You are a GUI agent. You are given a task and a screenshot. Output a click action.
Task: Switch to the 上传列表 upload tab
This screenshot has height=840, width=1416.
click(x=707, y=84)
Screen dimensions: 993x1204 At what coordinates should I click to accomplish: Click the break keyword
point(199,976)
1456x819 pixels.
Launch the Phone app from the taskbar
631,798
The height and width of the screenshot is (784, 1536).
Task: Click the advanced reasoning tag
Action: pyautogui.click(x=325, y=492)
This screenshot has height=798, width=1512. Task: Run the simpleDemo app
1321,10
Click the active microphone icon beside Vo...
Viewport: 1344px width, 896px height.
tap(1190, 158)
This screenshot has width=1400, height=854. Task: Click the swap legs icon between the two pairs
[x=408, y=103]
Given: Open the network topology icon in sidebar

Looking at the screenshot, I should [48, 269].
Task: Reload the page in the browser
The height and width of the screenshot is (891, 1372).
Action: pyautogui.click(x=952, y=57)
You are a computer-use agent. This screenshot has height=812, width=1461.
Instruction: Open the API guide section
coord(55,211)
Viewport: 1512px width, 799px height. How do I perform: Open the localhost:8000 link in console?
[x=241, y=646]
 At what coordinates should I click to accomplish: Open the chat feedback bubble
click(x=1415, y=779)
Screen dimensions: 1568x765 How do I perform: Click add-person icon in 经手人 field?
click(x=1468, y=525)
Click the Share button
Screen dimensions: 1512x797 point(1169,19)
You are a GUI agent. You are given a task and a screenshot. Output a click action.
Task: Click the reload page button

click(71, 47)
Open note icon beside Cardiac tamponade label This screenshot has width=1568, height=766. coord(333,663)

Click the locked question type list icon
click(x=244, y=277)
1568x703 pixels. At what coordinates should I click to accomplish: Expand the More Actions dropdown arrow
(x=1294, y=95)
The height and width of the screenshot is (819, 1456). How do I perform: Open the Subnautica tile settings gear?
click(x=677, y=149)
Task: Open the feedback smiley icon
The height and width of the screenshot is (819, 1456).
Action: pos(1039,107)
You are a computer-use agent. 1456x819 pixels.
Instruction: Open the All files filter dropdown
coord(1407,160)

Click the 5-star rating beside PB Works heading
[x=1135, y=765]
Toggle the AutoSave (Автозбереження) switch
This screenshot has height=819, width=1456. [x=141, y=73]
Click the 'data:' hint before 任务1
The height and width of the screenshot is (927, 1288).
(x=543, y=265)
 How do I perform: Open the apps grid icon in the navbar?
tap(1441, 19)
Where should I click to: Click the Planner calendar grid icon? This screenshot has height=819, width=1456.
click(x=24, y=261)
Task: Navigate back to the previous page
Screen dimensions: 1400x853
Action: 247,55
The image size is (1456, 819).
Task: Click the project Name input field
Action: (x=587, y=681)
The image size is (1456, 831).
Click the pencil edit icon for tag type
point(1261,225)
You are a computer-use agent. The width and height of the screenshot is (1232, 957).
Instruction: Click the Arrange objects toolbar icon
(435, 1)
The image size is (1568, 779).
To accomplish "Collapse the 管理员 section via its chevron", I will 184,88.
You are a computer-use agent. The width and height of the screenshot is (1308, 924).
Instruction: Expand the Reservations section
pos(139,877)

REQUIRED ACTION
Each line above that contains the word "computer" must be copied.

RESPONSE
You are a computer-use agent. This screenshot has height=812, width=1461.
You are a computer-use agent. 1456x819 pixels.
You are a computer-use agent. The width and height of the screenshot is (1232, 957).
You are a computer-use agent. The width and height of the screenshot is (1308, 924).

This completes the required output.